• [文本段落]

台湾建筑评论家阮庆岳当年也曾是这批“上山求道”青年中的一员。他告诉本刊,当年汉宝德推行建筑教育改革,开办汉光事务所,创立《境与象》杂志,在青年一代眼中是思想新锐的代表。于是在台北读建筑的阮庆岳趁暑假去汉光事务所打工,东海大学在台中,汉光事务所在台北,每周五中午才能见汉宝德来事务所。在阮庆岳印象中,汉宝德那时候刚刚40岁出头,常穿着长袍,咬着烟斗,样子颇严肃,事务所的年轻人在崇敬之余也不大敢和他搭话。那时的汉光是“纽约白派”风格的代表,通过一系列案例把这种前卫风格在台湾推行到一定高度,是台湾现代主义建筑的引领力量之一。到了80年代,汉宝德作为现代建筑的旗手突然转向了历史建筑的保存和修复,汉光事务所也更多地进行地域主义风格的尝试。阮庆岳指出,汉宝德转型的背景是自70年代开始的台湾“乡土运动”的兴起。此前文化界一直是壁垒分明的两派,一派是以西方引领的现代性为指标的革新力量,另一派是坚守“中原”中心性的传统势力。但70年代初台湾退出联合国,随即与日本、美国断交,知识分子开始反省台湾的本土认知,几次论战后,在80年代基本明确了本土价值。自此开启的现代性转型,从一面倒学习西方的“横向移植”到延续自身文化脉络的“垂直生长”,这一趋势也与全球性的从现代主义到后现代主义的转型相吻合。不过,在阮庆岳看来,即使是在这一时代背景下,汉宝德的转型也是相当剧烈的。
大乘的建筑观
建筑评论家史建还记得80年代读到汉宝德《大乘的建筑观》一文的震撼,堪称是针对现代主义建筑的檄文。那时候大陆还处在改革开放之初,对西方还是单向吸收的姿态,少有这种从民族角度、东方角度对西方的有力量的直接回应。
汉宝德在这篇文章中自陈,他在50年代就到美国念书,恰在现代主义最后挣扎的时候。反现代主义的浪潮,在路易·康的带领和社会文化界的声援之下,已经完全成型,就等文丘里的最后一击。现代主义者们在面临挑战的时候,开始自我反省,并施出最后的一招,希望挽救其命运,那就是建筑的科学化与学术化。汉宝德读书的哈佛大学是现代主义的大本营,所以他当时也坚持现代主义的精神,力主建筑的科学化,甚至把这种信仰带到东海大学建筑系的课程中。可是回到台湾的几年间,因开办事务所与业主频繁接触,他开始感觉到建筑的理论与教育体系不能适应社会的需要,即使是科学的分析,也无法建立共识,因此他“做了建筑商业化过程的逃兵”。另一方面,他回来后先后办了两份杂志,一份是《建筑与计划》双月刊,是一个以现代主义为立场的刊物,但无法得到任何反应,反而是后来以最简单的方式出版《境与象》双月刊,在内容上以感性取向,得到广泛的回响。“这使我体会到要取得共识,达到沟通的目的,严格的理性和细密的推理,远不如动人的说辞与引人注意的形态更有实效。是不是意味着我们应该走出象牙塔,拥抱社会大众呢?”

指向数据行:
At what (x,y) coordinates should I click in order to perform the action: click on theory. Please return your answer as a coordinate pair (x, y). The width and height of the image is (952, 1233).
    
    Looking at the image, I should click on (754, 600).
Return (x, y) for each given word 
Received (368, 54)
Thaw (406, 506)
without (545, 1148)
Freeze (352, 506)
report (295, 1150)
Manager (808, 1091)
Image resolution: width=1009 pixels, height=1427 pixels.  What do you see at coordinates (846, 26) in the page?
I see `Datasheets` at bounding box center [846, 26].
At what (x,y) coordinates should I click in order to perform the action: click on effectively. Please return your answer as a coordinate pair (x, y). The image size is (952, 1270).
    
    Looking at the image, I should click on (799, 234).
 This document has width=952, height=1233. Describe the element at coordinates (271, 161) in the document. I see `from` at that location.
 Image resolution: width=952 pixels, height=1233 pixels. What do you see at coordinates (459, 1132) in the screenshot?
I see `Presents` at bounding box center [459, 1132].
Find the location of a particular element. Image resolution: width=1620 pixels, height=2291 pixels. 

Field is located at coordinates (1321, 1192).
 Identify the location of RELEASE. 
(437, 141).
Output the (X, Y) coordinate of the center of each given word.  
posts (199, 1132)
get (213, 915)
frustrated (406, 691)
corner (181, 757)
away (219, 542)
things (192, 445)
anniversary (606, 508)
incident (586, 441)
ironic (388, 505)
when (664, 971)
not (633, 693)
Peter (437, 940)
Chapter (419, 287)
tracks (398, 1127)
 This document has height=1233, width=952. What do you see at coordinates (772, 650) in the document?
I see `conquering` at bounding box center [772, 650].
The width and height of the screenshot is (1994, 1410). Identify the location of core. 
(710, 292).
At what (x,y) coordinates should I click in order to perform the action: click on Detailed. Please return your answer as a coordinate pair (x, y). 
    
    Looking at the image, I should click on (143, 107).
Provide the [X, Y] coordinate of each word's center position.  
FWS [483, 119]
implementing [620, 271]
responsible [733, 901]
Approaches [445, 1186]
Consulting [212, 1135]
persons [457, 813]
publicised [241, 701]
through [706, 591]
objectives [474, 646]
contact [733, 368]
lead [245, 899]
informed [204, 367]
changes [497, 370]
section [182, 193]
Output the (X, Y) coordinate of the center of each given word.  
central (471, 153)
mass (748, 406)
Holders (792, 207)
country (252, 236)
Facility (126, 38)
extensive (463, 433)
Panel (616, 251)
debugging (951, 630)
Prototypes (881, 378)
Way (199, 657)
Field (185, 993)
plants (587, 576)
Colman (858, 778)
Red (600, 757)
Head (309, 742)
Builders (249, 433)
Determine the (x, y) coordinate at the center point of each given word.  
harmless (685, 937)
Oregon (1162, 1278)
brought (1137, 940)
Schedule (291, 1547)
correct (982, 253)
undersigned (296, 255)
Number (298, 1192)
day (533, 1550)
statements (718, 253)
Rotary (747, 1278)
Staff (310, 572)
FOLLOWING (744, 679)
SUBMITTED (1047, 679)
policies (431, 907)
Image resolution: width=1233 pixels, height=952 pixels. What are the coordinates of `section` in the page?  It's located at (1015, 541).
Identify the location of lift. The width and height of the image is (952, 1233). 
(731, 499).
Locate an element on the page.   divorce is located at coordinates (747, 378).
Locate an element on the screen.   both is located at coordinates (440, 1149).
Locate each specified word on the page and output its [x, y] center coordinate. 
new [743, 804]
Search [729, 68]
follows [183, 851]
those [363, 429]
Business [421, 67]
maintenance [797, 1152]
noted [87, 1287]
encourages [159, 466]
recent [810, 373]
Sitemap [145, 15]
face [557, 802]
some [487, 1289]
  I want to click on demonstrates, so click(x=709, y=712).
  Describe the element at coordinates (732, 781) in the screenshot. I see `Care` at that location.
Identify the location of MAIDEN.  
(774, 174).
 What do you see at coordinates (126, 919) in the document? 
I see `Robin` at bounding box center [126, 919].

• [任务要求] 请从关于汉宝德建筑转型的文本中抄录一段，以“台湾建筑评论家阮庆岳当年也曾”开头，一直抄到“汉宝德的转型也是相当剧烈的。”为止，文字须与原文完全一致。

• [参考答案]
台湾建筑评论家阮庆岳当年也曾是这批“上山求道”青年中的一员。他告诉本刊,当年汉宝德推行建筑教育改革,开办汉光事务所,创立《境与象》杂志,在青年一代眼中是思想新锐的代表。于是在台北读建筑的阮庆岳趁暑假去汉光事务所打工,东海大学在台中,汉光事务所在台北,每周五中午才能见汉宝德来事务所。在阮庆岳印象中,汉宝德那时候刚刚40岁出头,常穿着长袍,咬着烟斗,样子颇严肃,事务所的年轻人在崇敬之余也不大敢和他搭话。那时的汉光是“纽约白派”风格的代表,通过一系列案例把这种前卫风格在台湾推行到一定高度,是台湾现代主义建筑的引领力量之一。到了80年代,汉宝德作为现代建筑的旗手突然转向了历史建筑的保存和修复,汉光事务所也更多地进行地域主义风格的尝试。阮庆岳指出,汉宝德转型的背景是自70年代开始的台湾“乡土运动”的兴起。此前文化界一直是壁垒分明的两派,一派是以西方引领的现代性为指标的革新力量,另一派是坚守“中原”中心性的传统势力。但70年代初台湾退出联合国,随即与日本、美国断交,知识分子开始反省台湾的本土认知,几次论战后,在80年代基本明确了本土价值。自此开启的现代性转型,从一面倒学习西方的“横向移植”到延续自身文化脉络的“垂直生长”,这一趋势也与全球性的从现代主义到后现代主义的转型相吻合。不过,在阮庆岳看来,即使是在这一时代背景下,汉宝德的转型也是相当剧烈的。